A fragmentary collection like the corpus of Ramesside papyri in the Museo Egizio in Turin is challenging for any expert: studying and analysing thousands of fragments, both front (recto) and back (verso), translating texts, identifying handwritings and finding potential joins consumes a lot of time, while keeping in mind writing features for the whole collection all along is clearly impossible. In times of increasing significance of computers and algorithms in all fields of science, it seems logical to take this next step and use computer-based techniques to support and enhance the scientific analysis of such a large material corpus.

The main goal of this PhD research project, titled “The Classification and Reconstruction of Fragmentary Documents with Machine Learning. A Case Study in Ancient Egyptian Papyri“, is to use and develop state-of-the-art machine learning approaches to automatically analyse the historical documents. The algorithms will not only use features extracted from the RGB images (e.g. handwriting features, colours, layout, lines, etc.). They will also consider additional meta-information provided by the egyptological experts, like transcriptions and translations of the texts. This data will be used to classify the individual fragments and, eventually, to propose joints and connections between them.

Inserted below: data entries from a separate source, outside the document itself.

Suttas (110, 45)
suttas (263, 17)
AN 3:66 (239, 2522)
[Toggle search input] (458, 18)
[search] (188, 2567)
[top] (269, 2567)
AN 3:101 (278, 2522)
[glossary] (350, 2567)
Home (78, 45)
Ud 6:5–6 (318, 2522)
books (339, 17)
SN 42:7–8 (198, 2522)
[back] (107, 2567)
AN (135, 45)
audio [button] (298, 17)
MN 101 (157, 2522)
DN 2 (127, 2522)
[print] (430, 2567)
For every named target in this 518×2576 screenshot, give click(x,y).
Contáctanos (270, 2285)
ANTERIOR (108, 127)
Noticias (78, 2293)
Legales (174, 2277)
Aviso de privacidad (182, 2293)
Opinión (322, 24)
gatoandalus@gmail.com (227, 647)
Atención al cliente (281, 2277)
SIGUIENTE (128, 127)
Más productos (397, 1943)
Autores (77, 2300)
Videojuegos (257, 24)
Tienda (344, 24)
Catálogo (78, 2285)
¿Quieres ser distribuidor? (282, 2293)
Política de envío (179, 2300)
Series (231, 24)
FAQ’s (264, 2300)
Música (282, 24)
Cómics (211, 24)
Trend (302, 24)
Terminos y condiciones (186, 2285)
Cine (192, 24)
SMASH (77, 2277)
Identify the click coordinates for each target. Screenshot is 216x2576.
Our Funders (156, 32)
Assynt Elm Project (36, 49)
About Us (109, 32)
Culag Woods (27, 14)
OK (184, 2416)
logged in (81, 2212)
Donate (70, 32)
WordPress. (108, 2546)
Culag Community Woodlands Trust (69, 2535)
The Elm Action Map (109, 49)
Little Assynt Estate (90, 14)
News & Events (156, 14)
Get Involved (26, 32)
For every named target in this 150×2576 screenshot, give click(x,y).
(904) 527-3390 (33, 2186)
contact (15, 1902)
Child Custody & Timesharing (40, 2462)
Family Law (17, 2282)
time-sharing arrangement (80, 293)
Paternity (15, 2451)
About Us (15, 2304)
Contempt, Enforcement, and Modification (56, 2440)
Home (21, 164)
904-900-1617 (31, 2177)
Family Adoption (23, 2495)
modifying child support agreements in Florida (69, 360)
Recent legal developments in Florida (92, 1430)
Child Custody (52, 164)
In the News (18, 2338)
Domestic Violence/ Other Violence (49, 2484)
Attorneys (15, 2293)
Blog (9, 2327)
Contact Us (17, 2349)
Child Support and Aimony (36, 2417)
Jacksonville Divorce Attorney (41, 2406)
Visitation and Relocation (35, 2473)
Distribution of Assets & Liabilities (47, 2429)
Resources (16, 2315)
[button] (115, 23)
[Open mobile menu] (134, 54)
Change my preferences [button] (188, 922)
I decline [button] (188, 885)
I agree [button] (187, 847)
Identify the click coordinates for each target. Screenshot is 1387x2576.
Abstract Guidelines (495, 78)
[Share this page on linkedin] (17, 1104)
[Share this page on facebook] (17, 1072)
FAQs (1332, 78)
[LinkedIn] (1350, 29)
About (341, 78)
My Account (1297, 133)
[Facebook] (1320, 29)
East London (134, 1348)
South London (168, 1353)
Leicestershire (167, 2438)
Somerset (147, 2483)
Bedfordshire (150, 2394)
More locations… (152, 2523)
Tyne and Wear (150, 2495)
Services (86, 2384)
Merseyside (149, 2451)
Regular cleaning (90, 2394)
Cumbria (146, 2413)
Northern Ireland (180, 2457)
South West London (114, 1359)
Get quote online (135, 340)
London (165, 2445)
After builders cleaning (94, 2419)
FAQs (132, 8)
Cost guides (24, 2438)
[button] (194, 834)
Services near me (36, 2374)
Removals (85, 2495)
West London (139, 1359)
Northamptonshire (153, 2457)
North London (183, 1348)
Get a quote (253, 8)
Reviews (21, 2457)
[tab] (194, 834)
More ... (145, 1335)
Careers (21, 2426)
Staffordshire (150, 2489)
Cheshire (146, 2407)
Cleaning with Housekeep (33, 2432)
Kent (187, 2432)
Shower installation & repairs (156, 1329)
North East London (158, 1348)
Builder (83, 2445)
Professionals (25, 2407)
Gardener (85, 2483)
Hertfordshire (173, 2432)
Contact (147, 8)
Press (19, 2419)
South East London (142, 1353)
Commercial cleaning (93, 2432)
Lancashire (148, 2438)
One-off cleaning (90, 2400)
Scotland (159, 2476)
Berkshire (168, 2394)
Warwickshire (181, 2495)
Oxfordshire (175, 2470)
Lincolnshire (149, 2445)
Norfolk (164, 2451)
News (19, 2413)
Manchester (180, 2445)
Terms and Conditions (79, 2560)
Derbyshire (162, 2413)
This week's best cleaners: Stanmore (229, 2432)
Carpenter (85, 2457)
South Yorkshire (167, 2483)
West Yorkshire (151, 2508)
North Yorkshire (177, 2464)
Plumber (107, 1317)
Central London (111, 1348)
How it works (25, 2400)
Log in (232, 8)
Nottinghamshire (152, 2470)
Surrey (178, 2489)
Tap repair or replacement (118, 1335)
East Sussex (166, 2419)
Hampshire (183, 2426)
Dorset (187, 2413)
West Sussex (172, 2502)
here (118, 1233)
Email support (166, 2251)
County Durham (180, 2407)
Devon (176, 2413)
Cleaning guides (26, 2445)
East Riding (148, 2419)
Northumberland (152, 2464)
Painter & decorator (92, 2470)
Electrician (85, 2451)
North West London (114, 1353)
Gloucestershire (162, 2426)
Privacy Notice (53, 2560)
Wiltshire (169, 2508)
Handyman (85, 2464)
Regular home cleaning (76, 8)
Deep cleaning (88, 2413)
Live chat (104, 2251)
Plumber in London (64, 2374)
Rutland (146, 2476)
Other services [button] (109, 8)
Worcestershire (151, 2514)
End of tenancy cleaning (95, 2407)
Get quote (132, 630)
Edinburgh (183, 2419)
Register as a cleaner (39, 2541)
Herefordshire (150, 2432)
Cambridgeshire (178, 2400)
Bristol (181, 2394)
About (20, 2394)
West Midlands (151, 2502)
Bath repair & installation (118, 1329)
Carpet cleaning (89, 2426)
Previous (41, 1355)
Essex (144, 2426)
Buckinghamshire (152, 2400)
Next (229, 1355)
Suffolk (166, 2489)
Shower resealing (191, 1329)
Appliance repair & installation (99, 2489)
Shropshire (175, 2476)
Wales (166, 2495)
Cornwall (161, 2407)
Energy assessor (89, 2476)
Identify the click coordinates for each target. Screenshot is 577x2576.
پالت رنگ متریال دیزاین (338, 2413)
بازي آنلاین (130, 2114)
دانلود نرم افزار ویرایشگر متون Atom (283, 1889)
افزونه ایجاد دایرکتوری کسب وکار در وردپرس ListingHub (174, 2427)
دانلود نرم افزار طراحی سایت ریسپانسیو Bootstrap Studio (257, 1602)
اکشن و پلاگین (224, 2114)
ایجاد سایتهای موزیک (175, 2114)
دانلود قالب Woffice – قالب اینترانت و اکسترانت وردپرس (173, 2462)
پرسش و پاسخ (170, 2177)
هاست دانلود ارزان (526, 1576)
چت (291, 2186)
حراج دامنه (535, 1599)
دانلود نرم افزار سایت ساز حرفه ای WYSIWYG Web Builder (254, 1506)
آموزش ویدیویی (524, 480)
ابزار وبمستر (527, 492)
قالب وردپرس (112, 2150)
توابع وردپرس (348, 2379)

These machine learning results should be visible and useful for other scholars such that they can create their document reconstructions based upon the automatic propositions. Therefore, the development of a “Virtual Light Table” is also part of the PhD project. This tool will allow scholars to browse the available corpus and put a selection of fragments on a digital table where they can be freely moved, rotated and flipped. Once available, the software will automatically propose the most likely candidates for additional joins to the fragments already present. Eventually, users can export the reconstructions and thus use them for further studies or publications. The “Virtual Light Table” will be published as open-source software at the end of the research project.